Fin dall’inizio, per ricevere aiuti padre Vismara scriveva molti articoli e lettere, sapeva scrivere bene, i suoi scritti si rileggono ancora con gusto e commozione. Dopo aver cenato alle 19, andava in chiesa a dire le preghiere della sera con i suoi bambini. Poi si ritirava in stanza e scriveva al lume di candela. Anzi in una lettera degli ultimi anni dice: “Divento un po’ orbo e per scrivere questa lettera debbo accendere due candeline, una a destra e una a sinistra per vederci meglio. Una sola non mi basta più”.
Suor Battistina diceva: “Riceveva grandi somme di denaro, ma per sè non spendeva niente. E’ tornato dall’Italia el 1957, l’unica volta che ci è andato in 65 anni di missione, con un paio di scarponi da montagna e usava sempre quelli. Guai a dirgli di comperare un altro paio di scarpe. Tutto il denaro che riceveva lo spendeva per comperare il riso e le medicine e per le spese della missione”. Battistina aggiunge che Clemente non teneva nessun registro per i conti della missione non faceva bilanci né preventivi, non contava mai i soldi che aveva perchè, diceva, “se conto i soldi vuol dire che non mi fido della Provvidenza”. Aveva una borsa chiusa a chiave che teneva in un cassetto della sua scrivania, quando da Kengtung gli mandavano i soldi ricevuti li metteva dentro la borsa e quando doveva spendere apriva la borsa e tirava fuori il necessario. Suor Battistina diceva: “Non so come facesse perché di soldi ce n’era sempre e se qualche volta era in difficoltà andavamo in chiesa a pregare con i bambini e i soldi arrivavano”.

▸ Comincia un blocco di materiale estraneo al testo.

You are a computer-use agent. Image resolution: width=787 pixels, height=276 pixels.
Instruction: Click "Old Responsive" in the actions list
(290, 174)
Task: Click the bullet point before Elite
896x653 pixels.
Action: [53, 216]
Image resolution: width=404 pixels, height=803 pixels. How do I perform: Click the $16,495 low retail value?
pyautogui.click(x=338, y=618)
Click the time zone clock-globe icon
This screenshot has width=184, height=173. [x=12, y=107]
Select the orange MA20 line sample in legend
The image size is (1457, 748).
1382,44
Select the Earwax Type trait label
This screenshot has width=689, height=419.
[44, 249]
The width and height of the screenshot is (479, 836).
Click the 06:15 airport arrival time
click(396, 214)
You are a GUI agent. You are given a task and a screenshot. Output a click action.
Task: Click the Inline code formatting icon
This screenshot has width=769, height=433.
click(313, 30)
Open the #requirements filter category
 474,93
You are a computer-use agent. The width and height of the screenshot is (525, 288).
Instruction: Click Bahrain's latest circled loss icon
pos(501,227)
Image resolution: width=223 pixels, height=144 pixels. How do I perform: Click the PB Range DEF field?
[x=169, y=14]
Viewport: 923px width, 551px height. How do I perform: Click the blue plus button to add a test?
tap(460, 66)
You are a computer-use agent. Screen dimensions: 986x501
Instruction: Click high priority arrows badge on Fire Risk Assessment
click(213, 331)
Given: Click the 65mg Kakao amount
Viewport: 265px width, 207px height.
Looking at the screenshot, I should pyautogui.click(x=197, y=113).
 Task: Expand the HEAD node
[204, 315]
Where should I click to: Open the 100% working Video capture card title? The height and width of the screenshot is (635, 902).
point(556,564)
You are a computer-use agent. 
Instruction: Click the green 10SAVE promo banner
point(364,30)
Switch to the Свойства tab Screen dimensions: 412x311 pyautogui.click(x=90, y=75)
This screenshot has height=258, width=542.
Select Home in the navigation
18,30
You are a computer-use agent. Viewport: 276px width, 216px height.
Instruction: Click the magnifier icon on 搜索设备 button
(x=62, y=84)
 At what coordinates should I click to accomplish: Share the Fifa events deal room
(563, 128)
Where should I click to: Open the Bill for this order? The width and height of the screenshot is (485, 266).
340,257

Nella preghiera per la beatificazione di padre Clemente diciamo: “Fa, o Signore, che abbiamo anche noi quella fede semplice ed entusiasta che è stata l’anima di padre Clemente e dei suoi 65 anni di missione”. La fede illumina e spiega tutta la vita e la missione di Clemente Vismara: non una fede come fatto intellettuale, ma incarnata nel quotidiano, un sentimento appassionato che si manifestava nell’assoluta fiducia nella Provvidenza e nell’amore al prossimo più povero e abbandonato che incontrava. Bella la testimonianza data dal suo vescovo mons. Abramo Than al processo diocesano: “Padre Clemente Vismara fu un uomo di fede: vedeva le cose e gli eventi quotidiani con gli occhi della fede. La sua fede lo metteva in grado di vedere Dio in ogni creatura, specialmente nelle persone povere e abbandonate”.